I admire Perahia and Schiff very much, but don't you think that Gould is better at displaying Bach's polyphony? In my case when I listen to Perahia or Schiff I feel like I'm listening to 4 voices mixed together while with Gould it's each voice separately move forward.

About complaints, I do think that sometimes Gould played Bach too quickly, like in some Preludes and Fugues from the WTC, Book II.


----------



## millionrainbows (Jun 23, 2012)

Arrau1233 said:


> It's indeed incredible. I have the Richter recordings of the Händel Suites, but haven't listened to them yet, now I can't wait.
> 
> What other slow and reflective recordings of Gould do you enjoy? I still have a lot to listen to, but for example the Contrapunctus I and XIV from the Art of Fugue comes to mind. Gould plays them so profoundly and reflectively. Shame that he didn't record the complete Art of Fugue.

> _Dataset content_:
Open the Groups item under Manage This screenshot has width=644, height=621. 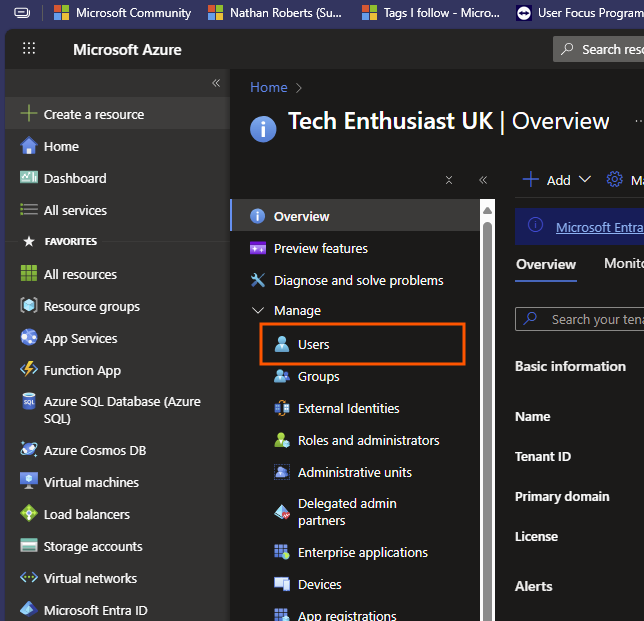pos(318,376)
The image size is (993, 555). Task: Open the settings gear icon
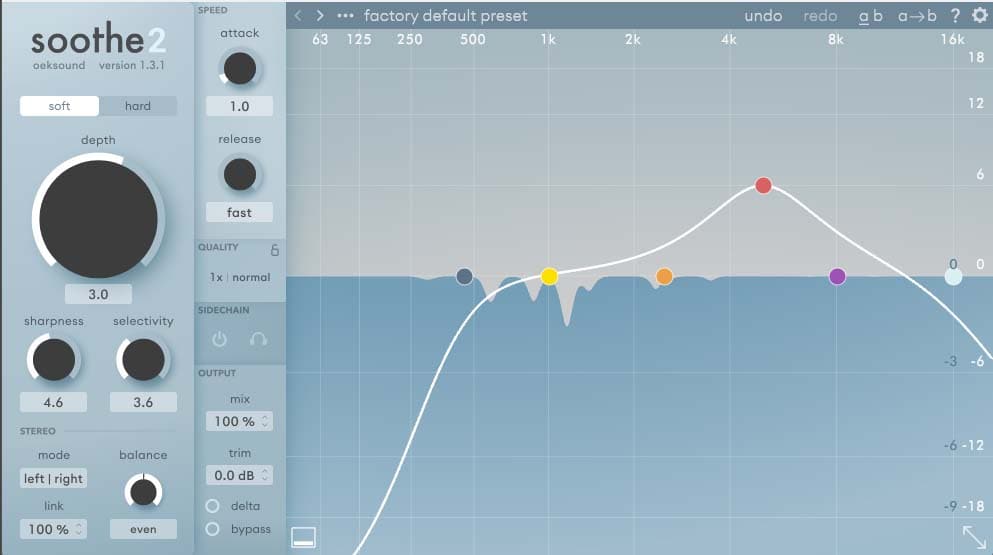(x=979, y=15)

> _Stated goal 1_: Translate this sentence from the forum thread into French: "Gould plays them so profoundly and reflectively."
> _Stated goal 2_: According to the forum thread, why does the first writer consider Gould better than Perahia and Schiff at displaying Bach's polyphony? Answer in one to three sentences.
> _Stated goal 3_: In the forum thread, repeat the passage between "## millionrainbows (Jun" and "Art of Fugue.", inclusive, and switch "Art of Fugue" to "Goldberg Variations".
The listing stands apart from the forum thread and is separate material.

> _Reply 1_: Gould les joue de manière si profonde et si réfléchie.

> _Reply 2_: With Perahia or Schiff, the writer feels like they are hearing four voices mixed together. With Gould, each voice seems to move forward separately.

> _Reply 3_:
## millionrainbows (Jun 23, 2012)

Arrau1233 said:


> It's indeed incredible. I have the Richter recordings of the Händel Suites, but haven't listened to them yet, now I can't wait.
> 
> What other slow and reflective recordings of Gould do you enjoy? I still have a lot to listen to, but for example the Contrapunctus I and XIV from the Goldberg Variations comes to mind. Gould plays them so profoundly and reflectively. Shame that he didn't record the complete Goldberg Variations.